### PROBLEM:
Check each line of the records for "grid"; collect those that have it.

### DATA UNDER STUDY:
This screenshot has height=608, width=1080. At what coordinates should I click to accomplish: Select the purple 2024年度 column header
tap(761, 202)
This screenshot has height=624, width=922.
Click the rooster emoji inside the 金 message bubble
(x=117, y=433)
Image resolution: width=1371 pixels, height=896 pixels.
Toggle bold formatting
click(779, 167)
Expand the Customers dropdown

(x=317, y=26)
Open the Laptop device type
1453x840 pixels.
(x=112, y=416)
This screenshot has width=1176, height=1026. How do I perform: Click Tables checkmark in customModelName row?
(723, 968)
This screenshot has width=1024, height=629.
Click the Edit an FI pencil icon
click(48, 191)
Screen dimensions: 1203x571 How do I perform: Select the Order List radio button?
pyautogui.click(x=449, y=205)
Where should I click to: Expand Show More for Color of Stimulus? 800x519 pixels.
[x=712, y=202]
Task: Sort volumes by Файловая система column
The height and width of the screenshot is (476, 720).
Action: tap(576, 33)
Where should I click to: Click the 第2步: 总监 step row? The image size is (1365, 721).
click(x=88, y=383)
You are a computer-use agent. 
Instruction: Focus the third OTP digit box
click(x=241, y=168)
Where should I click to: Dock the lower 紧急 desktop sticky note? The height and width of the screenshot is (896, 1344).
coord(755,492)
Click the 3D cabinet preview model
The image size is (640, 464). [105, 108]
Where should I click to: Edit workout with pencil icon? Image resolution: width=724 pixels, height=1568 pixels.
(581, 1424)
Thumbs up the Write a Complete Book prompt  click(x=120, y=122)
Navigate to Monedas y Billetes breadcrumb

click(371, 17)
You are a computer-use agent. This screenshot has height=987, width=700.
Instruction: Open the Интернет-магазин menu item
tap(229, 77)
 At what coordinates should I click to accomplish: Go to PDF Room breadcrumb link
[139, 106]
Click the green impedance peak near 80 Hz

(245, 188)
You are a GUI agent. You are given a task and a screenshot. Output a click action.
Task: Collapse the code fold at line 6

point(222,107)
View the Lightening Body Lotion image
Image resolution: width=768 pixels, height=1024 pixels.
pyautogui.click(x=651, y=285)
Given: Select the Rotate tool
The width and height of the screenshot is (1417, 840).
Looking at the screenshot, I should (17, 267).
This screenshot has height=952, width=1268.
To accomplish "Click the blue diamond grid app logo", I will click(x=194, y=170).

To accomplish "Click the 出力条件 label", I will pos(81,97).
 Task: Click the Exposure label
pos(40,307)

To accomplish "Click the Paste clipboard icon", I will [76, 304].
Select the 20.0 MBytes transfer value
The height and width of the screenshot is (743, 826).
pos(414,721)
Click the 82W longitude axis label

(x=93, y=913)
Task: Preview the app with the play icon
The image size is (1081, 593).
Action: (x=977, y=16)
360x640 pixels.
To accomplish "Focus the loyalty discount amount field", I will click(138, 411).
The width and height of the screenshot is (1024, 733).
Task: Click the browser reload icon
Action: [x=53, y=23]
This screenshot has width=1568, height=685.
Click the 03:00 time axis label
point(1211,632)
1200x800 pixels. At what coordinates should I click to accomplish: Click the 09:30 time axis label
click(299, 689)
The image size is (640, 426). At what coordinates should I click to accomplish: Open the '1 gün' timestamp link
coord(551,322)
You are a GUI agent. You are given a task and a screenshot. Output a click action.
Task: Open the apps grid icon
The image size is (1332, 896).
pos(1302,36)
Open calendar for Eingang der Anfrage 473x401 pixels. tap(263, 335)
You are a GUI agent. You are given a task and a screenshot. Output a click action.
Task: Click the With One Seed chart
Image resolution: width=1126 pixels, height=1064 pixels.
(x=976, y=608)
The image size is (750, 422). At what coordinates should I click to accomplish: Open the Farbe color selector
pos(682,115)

### OUTPUT BELOW:
To accomplish "Click the blue diamond grid app logo", I will click(x=194, y=170).
Task: Open the apps grid icon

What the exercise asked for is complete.